___ Data for processing
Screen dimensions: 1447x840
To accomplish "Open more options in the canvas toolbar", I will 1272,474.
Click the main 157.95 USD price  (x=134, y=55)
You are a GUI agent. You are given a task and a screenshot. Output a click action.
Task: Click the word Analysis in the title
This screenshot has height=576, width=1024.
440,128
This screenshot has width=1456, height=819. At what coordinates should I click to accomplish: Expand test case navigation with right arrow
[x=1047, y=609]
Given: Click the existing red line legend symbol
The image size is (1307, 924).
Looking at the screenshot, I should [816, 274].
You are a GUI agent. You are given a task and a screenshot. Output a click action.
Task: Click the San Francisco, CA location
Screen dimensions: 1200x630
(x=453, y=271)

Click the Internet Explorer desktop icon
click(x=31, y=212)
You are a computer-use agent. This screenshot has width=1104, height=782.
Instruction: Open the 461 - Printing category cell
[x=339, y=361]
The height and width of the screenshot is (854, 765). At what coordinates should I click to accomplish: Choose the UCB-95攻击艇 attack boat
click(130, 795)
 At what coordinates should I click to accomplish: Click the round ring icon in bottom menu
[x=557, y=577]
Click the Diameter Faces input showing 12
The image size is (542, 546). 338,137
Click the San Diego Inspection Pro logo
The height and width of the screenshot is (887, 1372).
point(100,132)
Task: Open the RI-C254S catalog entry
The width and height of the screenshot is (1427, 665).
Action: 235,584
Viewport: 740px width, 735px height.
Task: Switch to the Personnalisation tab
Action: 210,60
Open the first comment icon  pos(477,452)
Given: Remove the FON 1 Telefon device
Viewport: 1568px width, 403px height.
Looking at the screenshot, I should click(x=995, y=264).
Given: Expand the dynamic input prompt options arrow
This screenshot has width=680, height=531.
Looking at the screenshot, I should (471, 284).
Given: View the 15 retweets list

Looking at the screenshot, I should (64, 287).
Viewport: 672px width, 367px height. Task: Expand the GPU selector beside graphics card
______
> _Task requirements_:
Send back all of the entries exactly, with nothing missing.

> _Task result_:
Screen dimensions: 1447x840
To accomplish "Open more options in the canvas toolbar", I will 1272,474.
Click the main 157.95 USD price  (x=134, y=55)
You are a GUI agent. You are given a task and a screenshot. Output a click action.
Task: Click the word Analysis in the title
This screenshot has height=576, width=1024.
440,128
This screenshot has width=1456, height=819. At what coordinates should I click to accomplish: Expand test case navigation with right arrow
[x=1047, y=609]
Given: Click the existing red line legend symbol
The image size is (1307, 924).
Looking at the screenshot, I should [816, 274].
You are a GUI agent. You are given a task and a screenshot. Output a click action.
Task: Click the San Francisco, CA location
Screen dimensions: 1200x630
(x=453, y=271)

Click the Internet Explorer desktop icon
click(x=31, y=212)
You are a computer-use agent. This screenshot has width=1104, height=782.
Instruction: Open the 461 - Printing category cell
[x=339, y=361]
The height and width of the screenshot is (854, 765). At what coordinates should I click to accomplish: Choose the UCB-95攻击艇 attack boat
click(130, 795)
 At what coordinates should I click to accomplish: Click the round ring icon in bottom menu
[x=557, y=577]
Click the Diameter Faces input showing 12
The image size is (542, 546). 338,137
Click the San Diego Inspection Pro logo
The height and width of the screenshot is (887, 1372).
point(100,132)
Task: Open the RI-C254S catalog entry
The width and height of the screenshot is (1427, 665).
Action: 235,584
Viewport: 740px width, 735px height.
Task: Switch to the Personnalisation tab
Action: 210,60
Open the first comment icon  pos(477,452)
Given: Remove the FON 1 Telefon device
Viewport: 1568px width, 403px height.
Looking at the screenshot, I should click(x=995, y=264).
Given: Expand the dynamic input prompt options arrow
This screenshot has width=680, height=531.
Looking at the screenshot, I should (471, 284).
Given: View the 15 retweets list

Looking at the screenshot, I should (64, 287).
Viewport: 672px width, 367px height. Task: Expand the GPU selector beside graphics card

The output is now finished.